I have an xml message from a kafka topic and im looking to convert the incoming message to a dataframe and use it further. I have achieved the same for json messages but not with xml. if anyone could help on the same.
code with json(working alright):
from pyspark.sql.functions import from_json
from pyspark.sql.types import StructType, StructField, StringType
schema = StructType([
StructField("key", StringType()),
StructField("value", StringType())
])
df = spark.readStream \
.format("kafka") \
.option("kafka.bootstrap.servers", "localhost:9092") \
.option("subscribe", "topic-name") \
.load() \
.select(from_json(df.value.cast("string"), schema).alias("parsed_value"))
I tried to use xml parse from xmltodict module to create a udf and apply it on the field of the data frame.

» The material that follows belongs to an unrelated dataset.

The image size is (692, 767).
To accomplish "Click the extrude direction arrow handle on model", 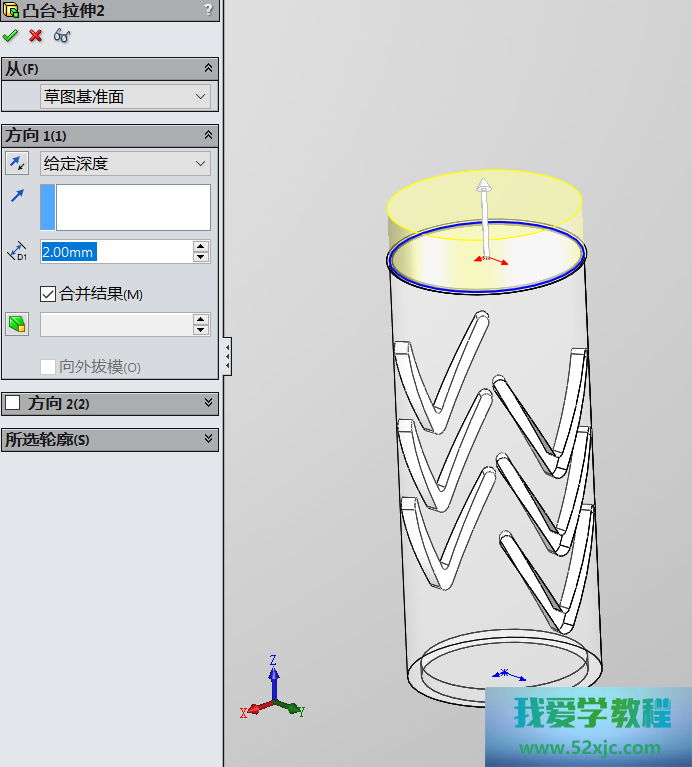I will [x=483, y=186].
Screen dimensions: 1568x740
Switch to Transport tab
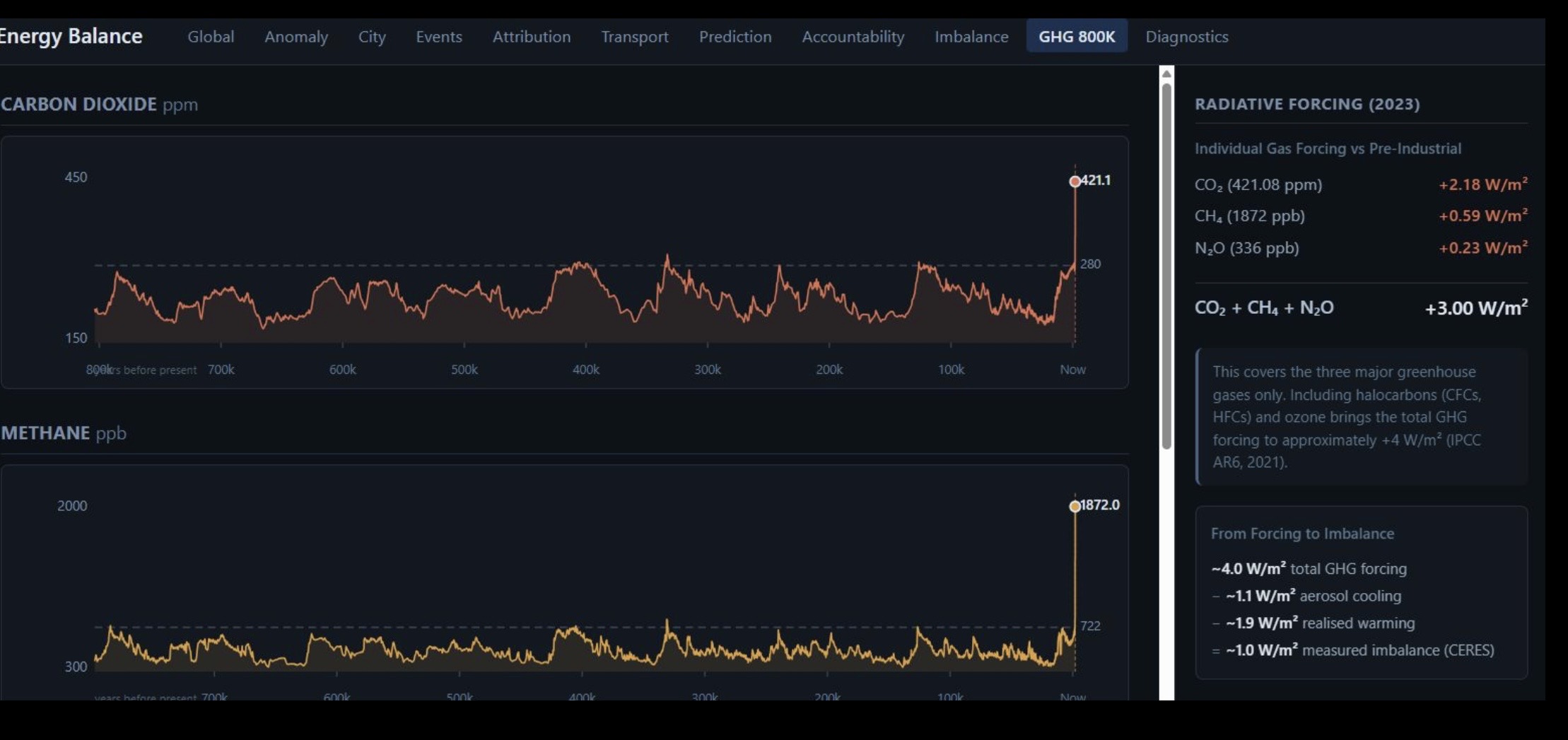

It works as expected.
import xmltodict
import json
from pyspark.sql import functions as sf
from pyspark.sql.types import ArrayType, StringType
def xml_to_json_udf(xml_string):
xml_dict = xmltodict.parse(xml_string)
json_data = json.dumps(xml_dict)
return json_data
xml_to_json_udf = sf.udf(parse_xml, StringType())
Later used in the dataframe like this :
df = df.withColumn('xml_column_as_xml', xml_to_json_udf(df._kafka_value)) # _kafka_value in string datatype
However one error that i face is when the message comes from a kafka producer the string value doesnt get parsed as an xml(still trying to figure it out).